The letter addressed President Hassan Rouhani, Parliament Speaker Ali Larijani, and Judiciary Chief Sadegh Larijani and was published in full by the state-run Islamic Republic News Agency (IRNA) on July 31, 2018,
“The families and relatives of the detained environmentalists urge the respected heads of branches of state to use their high authority in matters of national security and crisis management to devise a wise plan to free these young patriots and rid them of false and painful accusations of espionage,” added the letter.
Dozens of environmentalists have been arrested throughout Iran since January 2018 by the IRGC. According to the opposition news site Kalame, the environmentalists were targeted by the IRGC for opposing the installation of missile sites on protected lands.
Iranian Canadian academic and environmentalist Kavous Seyed-Emami died under suspicious circumstances in Iran’s Evin Prison in February 2018 after being arrested by the IRGC the previous month. Several of his colleagues at the Tehran-based Persian Heritage Wildlife Foundation (PHWF), where Seyed-Emami worked as managing director, remain detained since being arrested in January.
The families noted in their letter that the detentions were continuing even though “the president’s special fact-finding committee, the intelligence minister and the head of the Department of Environment have officially declared that the accusations of espionage against the detainees are incorrect and called for their freedom.”
The families who signed the letter are related to the first group of environmentalists who were arrested in January 2018 along with the now-deceased Seyed-Emami—all current and former staff members of PHWF.
The PHWF detainees include Sam Rajabi, Niloufar Bayani, Morad Tahbaz (also holds American citizenship), Amir Hossein Khaleghi, Taher Ghadirian, Houman Jowkar, Sepideh Kashani and Abdolreza Kouhpayeh.
Dozens of other environmentalists have also been arrested in other parts of the country including the southern Iranian harbor city of Bandar Lengeh and surrounding towns Lavaredin, Janah and Bastak in Hormozgan Province.
In May 2018, the head of the Department of Environment, vice president Isa Kalantari, rejected accusations that the environmentalists were spies by referencing the Intelligence Ministry’s conclusions.
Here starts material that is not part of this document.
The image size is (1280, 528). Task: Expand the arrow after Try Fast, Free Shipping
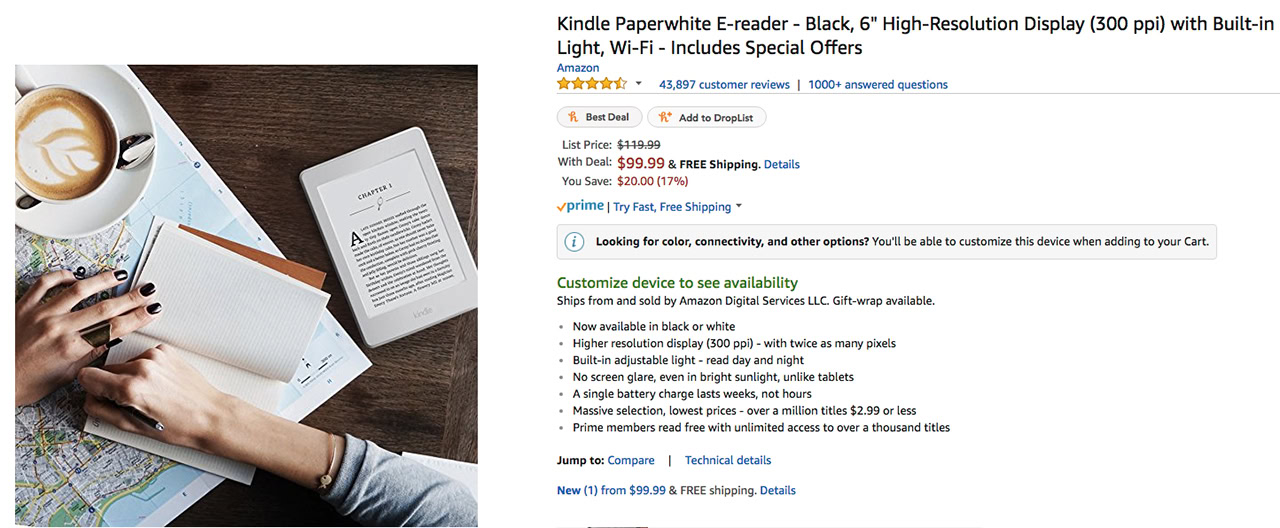pyautogui.click(x=739, y=207)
“It has been determined that these individuals were detained without doing anything,” Kalantari said. “The Intelligence Ministry has concluded that there is no evidence that these individuals were spies.”
“The government’s fact-finding committee has concluded that the detained activists should be released because there’s no evidence to prove the accusations leveled against these individuals,” he added.
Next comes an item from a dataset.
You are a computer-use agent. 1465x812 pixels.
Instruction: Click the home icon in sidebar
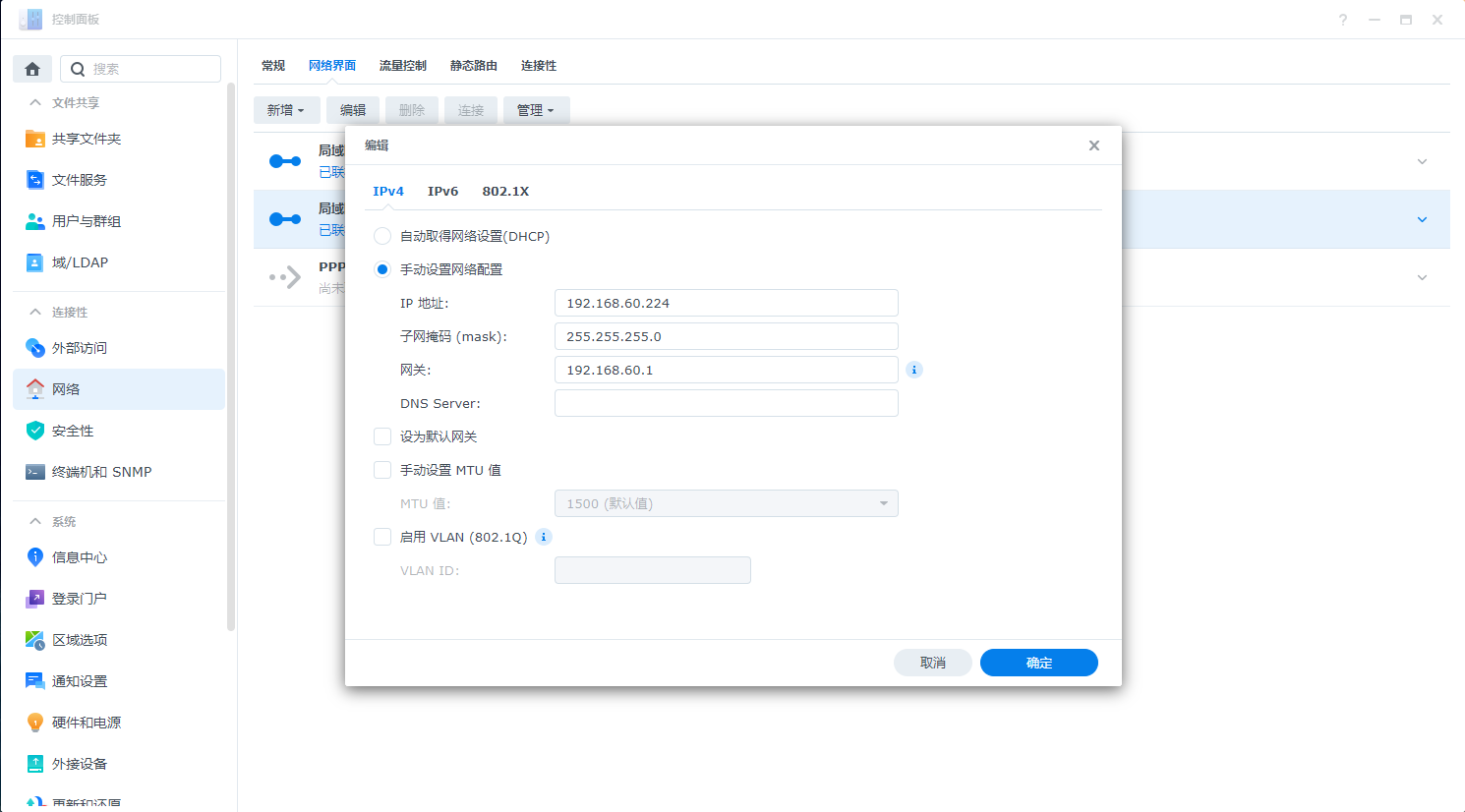point(32,69)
The Kalame website reported that the environmentalists were accused of being spies because they had spoken out against the IRGCs’ plans to develop missile sites on environmentally sensitive land.
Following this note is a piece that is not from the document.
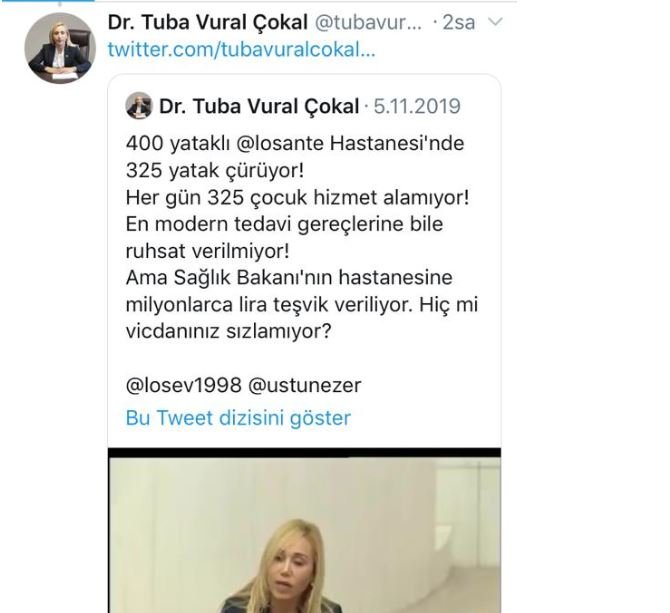Click 'Ama Sağlık Bakanı'nın hastanesine' text line
Screen dimensions: 670x613
[x=289, y=277]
“Kalame has received information that the environmental activists are not spies but in fact had resisted the IRGC’s excessive demands to encroach on environmentally protected regions for the installation of missile sites,” the opposition news site reported on April 16.
The report continued: “Although these regions were registered in the United Nations as protected areas, the IRGC thought it could build military sites there without any problem, thus it went ahead with installing missile silos and equipment. The move met opposition from environmental groups that repeatedly asked the IRGC to evacuate. The groups made it clear that the IRGC was endangering their activities to collect information and take photos of animals and plants for the UN. But the IRGC did not agree and asked these groups to instead submit old photos in their annual reports to the UN. The conflict between the two sides went on for years and eventually the IRGC’s Intelligence Organization used espionage as an excuse to arrest the environmentalists so that it could continue its activities in the protected regions without any problem.”